I’m making an application that controls a spectrometer (among other things). The program is likely to be saving dozens if not hundreds of spectra, each being about 0.5MB.
There’s also some positional metadata that comes with each measurement.

So I ask: How would you as a researcher prefer to receive this data? With a prefix/suffix or customizable counter in the file name? How should the metadata be included?

Is there a standard file format I should be using like NetCDF?

How would you like the file saving settings to look like / function?

Each measurement is also related to other measurements in runs so should I actually be saving the individual spectra into one big file to make it easier to display and read the bulk data of a run?

I’m guessing I should also include the option to save the data as .csv afterwards but for speed reasons it’s not really practical to save the data as csv in real time.

I generally like to have data and metadata separated into different files, but not all metadata is the same, I think that metadata that’s needed to correctly interpret the data should be together with the data in the same file possibly. Exactly what depends a bit on the situation and use case though.

The post cited below was written a few years ago, and in the meanwhile there are also other options, but these listed are presumably still valid. Among the listed formats, HDF5 has the advantage of being supported by many specialized softwares (e.g. I know it is supported by Origin and Igor Pro).

1 Like

Great! I think I’ve settled on HDF5 as the medium since it seems to be supported by most things (even Excel to some extent) and supports basically arbitrary metadata.

Now onto the file names. How much customisation do y’all like to have when choosing auto-generated file names? How do other programs handle that type of thing?

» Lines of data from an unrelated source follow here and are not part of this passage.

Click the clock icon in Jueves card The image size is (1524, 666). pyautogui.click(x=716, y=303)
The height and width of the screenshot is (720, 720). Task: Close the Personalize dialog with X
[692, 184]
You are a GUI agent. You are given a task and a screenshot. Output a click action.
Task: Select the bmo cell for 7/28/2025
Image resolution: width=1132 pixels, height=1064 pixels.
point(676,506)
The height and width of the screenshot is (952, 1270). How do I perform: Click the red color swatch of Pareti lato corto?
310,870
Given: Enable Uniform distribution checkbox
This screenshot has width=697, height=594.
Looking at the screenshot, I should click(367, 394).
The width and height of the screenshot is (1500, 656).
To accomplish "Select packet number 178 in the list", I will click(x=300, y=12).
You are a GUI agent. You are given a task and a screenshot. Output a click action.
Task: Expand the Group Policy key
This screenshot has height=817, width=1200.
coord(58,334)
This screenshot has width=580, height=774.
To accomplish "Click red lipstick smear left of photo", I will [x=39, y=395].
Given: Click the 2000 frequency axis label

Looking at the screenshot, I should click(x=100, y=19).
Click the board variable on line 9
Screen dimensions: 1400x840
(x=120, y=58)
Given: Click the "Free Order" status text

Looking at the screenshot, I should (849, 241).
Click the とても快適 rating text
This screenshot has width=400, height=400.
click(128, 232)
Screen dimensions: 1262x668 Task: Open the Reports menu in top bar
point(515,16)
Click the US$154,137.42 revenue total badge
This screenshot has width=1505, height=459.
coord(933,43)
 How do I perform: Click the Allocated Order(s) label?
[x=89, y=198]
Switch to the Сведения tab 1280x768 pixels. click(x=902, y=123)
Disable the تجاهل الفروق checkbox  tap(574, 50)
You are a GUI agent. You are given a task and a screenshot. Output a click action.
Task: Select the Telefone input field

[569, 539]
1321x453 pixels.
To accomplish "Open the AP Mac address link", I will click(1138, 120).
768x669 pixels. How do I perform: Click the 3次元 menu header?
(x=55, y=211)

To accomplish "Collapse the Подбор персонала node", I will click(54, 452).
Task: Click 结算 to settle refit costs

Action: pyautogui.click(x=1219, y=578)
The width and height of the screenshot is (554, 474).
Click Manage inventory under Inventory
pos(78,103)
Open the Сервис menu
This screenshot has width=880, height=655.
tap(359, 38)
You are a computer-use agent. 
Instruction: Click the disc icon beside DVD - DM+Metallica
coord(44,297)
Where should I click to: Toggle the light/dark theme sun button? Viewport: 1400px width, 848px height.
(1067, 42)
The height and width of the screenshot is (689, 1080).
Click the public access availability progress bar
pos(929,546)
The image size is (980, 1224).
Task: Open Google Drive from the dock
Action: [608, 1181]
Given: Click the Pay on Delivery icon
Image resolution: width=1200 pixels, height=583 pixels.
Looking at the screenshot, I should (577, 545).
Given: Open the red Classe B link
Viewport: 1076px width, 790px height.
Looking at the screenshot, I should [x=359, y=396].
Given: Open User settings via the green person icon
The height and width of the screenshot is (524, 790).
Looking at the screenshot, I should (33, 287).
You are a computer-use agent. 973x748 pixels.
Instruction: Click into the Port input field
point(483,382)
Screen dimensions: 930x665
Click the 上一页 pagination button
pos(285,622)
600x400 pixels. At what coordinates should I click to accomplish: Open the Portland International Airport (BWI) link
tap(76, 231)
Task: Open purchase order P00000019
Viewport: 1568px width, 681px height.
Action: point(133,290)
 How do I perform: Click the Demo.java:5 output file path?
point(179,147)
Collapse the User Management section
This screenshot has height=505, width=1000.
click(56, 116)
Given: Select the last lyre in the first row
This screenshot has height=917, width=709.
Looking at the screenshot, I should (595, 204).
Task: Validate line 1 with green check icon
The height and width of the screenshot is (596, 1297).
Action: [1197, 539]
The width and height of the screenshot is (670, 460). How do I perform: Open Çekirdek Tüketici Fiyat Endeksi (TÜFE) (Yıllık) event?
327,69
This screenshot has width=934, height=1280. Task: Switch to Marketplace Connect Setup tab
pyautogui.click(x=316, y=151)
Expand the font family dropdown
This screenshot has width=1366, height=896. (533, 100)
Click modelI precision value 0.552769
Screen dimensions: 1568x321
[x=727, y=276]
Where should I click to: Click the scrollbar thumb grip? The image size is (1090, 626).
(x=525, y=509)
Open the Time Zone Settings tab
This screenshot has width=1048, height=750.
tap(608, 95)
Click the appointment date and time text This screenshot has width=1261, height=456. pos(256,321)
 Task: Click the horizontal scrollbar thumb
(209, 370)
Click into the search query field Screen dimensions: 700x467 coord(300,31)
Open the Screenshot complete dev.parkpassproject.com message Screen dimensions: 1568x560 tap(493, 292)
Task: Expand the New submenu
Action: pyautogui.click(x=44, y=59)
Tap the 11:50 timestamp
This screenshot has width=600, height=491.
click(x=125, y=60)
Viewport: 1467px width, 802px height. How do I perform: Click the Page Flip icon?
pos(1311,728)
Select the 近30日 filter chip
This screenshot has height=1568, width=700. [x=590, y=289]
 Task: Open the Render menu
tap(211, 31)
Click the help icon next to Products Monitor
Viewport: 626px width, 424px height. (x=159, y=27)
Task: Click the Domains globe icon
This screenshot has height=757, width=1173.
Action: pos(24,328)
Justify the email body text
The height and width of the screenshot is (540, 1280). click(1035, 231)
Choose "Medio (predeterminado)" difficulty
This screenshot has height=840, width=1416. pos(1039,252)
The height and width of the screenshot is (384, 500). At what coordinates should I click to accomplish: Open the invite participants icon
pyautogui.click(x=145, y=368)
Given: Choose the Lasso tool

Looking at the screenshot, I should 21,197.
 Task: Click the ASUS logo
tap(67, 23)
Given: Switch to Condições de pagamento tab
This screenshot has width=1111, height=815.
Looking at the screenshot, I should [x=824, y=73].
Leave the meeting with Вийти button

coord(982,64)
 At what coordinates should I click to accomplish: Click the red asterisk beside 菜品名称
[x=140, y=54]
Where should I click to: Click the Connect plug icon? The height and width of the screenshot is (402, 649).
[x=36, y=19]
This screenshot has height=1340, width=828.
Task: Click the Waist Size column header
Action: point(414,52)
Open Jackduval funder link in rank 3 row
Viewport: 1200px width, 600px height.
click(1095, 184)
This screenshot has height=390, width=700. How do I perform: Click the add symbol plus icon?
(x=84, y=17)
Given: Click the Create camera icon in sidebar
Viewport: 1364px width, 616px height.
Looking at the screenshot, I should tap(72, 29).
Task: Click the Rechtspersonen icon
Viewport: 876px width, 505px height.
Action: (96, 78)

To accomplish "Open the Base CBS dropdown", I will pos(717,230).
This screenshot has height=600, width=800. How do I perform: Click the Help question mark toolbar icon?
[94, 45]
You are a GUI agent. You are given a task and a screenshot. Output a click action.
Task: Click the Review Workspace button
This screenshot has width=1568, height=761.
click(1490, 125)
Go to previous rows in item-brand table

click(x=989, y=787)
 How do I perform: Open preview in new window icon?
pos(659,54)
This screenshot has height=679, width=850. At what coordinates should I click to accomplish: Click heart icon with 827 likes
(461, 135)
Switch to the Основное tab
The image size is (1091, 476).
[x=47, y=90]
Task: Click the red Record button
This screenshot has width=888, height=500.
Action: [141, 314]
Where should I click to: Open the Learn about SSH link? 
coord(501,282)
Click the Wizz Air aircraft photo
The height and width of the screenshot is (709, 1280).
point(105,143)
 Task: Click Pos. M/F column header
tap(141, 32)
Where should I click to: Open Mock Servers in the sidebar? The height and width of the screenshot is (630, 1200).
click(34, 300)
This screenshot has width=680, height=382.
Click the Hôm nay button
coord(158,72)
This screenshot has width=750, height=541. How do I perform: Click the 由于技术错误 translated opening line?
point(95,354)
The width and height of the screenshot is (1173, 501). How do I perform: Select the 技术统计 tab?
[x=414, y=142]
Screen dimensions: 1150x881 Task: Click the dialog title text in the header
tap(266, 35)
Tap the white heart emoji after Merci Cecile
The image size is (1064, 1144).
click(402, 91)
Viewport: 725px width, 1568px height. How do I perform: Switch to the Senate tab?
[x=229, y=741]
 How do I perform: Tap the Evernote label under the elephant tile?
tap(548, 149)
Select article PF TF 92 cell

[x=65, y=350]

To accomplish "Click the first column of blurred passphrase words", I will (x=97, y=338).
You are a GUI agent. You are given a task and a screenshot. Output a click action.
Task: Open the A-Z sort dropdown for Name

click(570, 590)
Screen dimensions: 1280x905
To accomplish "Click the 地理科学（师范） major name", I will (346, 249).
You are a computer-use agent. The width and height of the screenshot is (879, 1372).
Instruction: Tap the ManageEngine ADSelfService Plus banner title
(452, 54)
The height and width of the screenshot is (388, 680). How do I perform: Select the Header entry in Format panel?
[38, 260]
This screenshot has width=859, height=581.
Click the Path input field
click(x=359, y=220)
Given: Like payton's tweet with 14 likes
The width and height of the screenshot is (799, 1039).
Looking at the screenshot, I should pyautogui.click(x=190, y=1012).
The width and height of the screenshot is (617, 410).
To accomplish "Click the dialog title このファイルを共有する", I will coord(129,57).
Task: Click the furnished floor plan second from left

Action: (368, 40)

I am by no means an expert, but I would choose between Arrow and HDF5. Probably worth trying both. Each can store metadata. The one place where I liked Arrow is that if you are collecting an unknown amount of data, the Arrow file can keep on growing, you don’t have to set the file size up front. The downside with this is that the metadata for each channel gets clobbered, though the metadata for the file stays intact. So the trick is to include the channel metadata with the file metadata. I have less experience with HDF5

I like to use clean_file_name() ( PetrKryslUCSD/DataDrop.jl: Numbers and matrices and strings stored to disk and retrieved again.): Windows is quite touchy about file names, and I like to store a lot of numerical & other info in the file name.

1 Like